- **TASK BRIEF**: Duplicate the lines from the start of the location data up to and including the line with "Action: click(176, 110)".

(Location data for words and elements)
(begin)
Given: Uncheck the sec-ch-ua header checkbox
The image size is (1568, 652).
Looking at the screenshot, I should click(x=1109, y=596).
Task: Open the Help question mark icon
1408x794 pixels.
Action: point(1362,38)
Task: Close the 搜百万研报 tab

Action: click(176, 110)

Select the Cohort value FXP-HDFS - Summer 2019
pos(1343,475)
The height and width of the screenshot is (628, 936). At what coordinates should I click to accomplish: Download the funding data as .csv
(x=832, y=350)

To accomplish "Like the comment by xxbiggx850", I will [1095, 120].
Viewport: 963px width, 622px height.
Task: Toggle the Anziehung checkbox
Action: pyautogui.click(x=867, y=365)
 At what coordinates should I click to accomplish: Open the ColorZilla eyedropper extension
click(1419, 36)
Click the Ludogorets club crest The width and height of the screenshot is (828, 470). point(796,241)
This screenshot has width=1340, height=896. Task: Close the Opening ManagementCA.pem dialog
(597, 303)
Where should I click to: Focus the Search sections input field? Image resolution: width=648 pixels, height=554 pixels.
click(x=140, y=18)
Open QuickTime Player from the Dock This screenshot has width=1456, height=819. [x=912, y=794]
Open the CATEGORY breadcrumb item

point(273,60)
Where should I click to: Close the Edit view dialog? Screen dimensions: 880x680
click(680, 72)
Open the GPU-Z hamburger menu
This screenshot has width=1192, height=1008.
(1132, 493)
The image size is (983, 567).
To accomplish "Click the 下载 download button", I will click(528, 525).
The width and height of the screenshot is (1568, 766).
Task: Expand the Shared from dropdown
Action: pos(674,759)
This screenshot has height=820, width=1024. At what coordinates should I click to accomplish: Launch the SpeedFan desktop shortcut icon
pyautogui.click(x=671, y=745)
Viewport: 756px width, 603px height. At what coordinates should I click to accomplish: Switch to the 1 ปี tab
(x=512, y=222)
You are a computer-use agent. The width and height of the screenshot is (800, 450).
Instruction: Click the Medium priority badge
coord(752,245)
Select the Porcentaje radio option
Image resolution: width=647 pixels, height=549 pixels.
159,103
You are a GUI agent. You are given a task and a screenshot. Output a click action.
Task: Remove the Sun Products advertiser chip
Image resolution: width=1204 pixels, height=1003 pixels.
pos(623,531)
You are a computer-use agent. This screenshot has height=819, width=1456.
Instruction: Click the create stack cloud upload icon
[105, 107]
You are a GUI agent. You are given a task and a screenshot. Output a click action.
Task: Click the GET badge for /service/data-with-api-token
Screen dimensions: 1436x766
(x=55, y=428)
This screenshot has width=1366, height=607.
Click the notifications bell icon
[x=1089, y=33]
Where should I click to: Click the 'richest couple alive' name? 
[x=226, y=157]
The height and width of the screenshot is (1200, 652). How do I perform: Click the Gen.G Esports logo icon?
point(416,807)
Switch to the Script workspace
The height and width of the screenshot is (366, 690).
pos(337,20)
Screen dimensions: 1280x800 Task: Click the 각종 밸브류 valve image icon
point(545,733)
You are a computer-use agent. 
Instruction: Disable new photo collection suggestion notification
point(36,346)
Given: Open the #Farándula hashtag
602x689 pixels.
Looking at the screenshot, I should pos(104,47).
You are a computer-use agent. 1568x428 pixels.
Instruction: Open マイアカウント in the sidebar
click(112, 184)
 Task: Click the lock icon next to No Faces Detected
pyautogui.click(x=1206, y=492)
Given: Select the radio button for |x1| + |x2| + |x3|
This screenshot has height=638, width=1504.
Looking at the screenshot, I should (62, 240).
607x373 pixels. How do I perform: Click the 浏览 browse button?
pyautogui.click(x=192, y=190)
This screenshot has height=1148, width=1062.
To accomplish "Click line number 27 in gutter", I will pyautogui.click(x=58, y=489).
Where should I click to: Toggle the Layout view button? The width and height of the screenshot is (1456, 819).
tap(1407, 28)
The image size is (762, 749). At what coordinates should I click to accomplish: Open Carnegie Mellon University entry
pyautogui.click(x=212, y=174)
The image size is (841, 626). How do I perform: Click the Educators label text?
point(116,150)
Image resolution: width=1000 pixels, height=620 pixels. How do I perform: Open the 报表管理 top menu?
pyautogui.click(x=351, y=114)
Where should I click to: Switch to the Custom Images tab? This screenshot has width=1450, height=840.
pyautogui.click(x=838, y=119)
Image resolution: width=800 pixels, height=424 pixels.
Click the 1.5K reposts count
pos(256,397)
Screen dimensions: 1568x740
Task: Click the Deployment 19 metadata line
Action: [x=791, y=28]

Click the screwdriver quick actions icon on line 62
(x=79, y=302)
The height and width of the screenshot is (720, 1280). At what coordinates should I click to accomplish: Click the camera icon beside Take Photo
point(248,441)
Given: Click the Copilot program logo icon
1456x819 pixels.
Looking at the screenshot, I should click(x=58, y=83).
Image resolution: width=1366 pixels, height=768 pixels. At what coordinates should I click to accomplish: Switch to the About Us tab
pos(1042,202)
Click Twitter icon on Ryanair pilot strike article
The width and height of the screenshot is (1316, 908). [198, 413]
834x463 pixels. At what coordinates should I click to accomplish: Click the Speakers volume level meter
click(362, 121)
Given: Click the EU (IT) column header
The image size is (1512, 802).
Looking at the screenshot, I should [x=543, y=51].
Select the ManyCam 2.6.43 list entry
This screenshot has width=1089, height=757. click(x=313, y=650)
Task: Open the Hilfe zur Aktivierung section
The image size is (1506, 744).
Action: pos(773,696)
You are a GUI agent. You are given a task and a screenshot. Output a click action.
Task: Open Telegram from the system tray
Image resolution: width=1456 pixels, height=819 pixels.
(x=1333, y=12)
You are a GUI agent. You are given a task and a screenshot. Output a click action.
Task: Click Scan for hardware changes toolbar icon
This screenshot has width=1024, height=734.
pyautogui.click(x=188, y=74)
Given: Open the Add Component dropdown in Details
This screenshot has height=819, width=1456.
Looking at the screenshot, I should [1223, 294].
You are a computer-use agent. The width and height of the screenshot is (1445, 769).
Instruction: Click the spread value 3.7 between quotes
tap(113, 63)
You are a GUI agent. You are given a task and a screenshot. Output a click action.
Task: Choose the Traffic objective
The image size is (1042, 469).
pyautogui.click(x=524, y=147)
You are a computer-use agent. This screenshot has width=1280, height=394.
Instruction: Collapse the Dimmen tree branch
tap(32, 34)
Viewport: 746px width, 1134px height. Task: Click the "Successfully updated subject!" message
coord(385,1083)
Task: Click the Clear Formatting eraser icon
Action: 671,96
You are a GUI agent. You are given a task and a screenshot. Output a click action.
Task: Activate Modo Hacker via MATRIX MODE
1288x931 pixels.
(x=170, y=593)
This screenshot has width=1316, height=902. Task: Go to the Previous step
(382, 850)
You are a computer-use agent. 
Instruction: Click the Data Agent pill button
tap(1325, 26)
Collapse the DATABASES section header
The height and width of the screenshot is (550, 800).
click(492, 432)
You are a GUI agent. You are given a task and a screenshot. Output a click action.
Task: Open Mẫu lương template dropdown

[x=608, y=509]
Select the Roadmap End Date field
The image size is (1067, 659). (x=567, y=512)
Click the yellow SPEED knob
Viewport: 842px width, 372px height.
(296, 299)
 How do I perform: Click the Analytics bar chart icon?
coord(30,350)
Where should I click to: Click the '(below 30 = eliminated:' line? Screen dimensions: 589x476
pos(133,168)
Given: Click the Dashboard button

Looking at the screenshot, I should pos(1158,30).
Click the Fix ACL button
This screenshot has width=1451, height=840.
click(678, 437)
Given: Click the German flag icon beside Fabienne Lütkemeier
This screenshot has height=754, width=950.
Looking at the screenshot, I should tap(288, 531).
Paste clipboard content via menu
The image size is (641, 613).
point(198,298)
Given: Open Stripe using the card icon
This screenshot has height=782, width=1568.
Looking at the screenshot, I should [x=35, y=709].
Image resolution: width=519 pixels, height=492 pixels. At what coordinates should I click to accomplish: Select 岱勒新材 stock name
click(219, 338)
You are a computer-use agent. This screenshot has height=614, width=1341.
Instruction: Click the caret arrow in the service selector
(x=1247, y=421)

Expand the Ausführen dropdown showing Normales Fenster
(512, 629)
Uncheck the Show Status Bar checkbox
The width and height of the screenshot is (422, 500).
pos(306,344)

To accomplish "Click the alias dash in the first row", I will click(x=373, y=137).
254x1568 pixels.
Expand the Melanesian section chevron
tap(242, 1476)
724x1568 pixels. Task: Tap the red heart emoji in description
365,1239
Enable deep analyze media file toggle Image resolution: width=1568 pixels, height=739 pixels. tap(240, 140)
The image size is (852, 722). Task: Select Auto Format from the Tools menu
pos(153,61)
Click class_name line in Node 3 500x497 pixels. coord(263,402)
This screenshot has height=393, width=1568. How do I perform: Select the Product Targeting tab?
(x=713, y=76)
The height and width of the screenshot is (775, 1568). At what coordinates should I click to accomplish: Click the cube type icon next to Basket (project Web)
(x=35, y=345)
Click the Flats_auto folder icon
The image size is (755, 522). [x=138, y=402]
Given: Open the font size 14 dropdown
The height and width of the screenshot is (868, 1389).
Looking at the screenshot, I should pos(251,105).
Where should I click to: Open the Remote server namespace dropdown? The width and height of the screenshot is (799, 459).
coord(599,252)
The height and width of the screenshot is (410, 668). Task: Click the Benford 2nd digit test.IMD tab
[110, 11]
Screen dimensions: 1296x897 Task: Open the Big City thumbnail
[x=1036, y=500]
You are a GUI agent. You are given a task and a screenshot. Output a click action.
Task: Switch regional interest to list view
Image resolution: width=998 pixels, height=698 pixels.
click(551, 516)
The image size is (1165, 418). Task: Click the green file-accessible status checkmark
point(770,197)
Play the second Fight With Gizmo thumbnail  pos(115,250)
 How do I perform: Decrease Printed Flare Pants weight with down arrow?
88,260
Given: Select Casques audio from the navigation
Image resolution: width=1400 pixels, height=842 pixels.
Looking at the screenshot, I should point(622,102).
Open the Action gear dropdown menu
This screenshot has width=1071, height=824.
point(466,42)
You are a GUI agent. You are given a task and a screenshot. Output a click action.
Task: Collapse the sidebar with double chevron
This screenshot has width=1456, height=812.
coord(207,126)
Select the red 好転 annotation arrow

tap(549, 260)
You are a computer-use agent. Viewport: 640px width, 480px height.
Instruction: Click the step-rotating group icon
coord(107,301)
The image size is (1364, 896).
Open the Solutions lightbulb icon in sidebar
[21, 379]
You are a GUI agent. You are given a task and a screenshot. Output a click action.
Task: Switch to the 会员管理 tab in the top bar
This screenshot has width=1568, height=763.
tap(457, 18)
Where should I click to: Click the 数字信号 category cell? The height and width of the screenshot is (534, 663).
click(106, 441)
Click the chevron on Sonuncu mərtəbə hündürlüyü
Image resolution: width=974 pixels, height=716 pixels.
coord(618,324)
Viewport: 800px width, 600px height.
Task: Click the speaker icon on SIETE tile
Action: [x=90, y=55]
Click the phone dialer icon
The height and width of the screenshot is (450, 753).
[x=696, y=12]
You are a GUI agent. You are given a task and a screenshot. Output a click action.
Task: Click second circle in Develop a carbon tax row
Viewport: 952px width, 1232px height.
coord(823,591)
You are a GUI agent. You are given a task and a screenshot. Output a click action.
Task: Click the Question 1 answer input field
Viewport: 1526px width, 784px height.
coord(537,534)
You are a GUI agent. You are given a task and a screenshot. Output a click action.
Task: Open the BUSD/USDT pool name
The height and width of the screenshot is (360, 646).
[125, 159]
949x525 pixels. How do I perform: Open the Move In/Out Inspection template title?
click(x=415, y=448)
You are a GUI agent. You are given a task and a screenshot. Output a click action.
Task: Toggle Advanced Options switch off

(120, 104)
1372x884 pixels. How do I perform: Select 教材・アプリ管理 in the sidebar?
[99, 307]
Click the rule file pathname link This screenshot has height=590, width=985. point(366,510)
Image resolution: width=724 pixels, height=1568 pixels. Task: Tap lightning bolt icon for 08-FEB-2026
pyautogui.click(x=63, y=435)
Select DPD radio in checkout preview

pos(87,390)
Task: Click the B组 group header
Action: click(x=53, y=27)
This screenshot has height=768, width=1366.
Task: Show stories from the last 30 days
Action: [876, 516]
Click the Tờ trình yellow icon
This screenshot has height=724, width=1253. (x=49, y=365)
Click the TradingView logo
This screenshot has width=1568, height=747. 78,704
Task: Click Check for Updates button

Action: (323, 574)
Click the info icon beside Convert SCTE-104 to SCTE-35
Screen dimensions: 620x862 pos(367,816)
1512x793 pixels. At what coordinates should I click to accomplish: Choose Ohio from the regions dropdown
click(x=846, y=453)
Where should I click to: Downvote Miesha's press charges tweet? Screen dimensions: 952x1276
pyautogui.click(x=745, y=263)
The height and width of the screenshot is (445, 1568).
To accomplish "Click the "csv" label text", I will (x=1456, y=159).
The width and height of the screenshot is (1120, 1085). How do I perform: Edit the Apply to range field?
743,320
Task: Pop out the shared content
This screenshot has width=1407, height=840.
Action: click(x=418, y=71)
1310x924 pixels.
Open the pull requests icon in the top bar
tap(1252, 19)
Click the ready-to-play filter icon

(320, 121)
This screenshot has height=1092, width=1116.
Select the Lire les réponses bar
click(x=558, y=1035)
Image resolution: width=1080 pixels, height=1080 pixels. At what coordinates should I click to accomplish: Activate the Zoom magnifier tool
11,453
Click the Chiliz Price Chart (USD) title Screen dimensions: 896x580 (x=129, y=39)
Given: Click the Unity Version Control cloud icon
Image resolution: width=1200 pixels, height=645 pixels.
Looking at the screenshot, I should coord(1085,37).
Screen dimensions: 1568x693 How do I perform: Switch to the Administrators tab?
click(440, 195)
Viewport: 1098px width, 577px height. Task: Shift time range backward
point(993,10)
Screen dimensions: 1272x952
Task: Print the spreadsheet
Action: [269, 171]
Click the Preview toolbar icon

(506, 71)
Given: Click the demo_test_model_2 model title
(end)
- **EXERCISE OUTPUT**:
Given: Uncheck the sec-ch-ua header checkbox
The image size is (1568, 652).
Looking at the screenshot, I should click(x=1109, y=596).
Task: Open the Help question mark icon
1408x794 pixels.
Action: point(1362,38)
Task: Close the 搜百万研报 tab

Action: click(176, 110)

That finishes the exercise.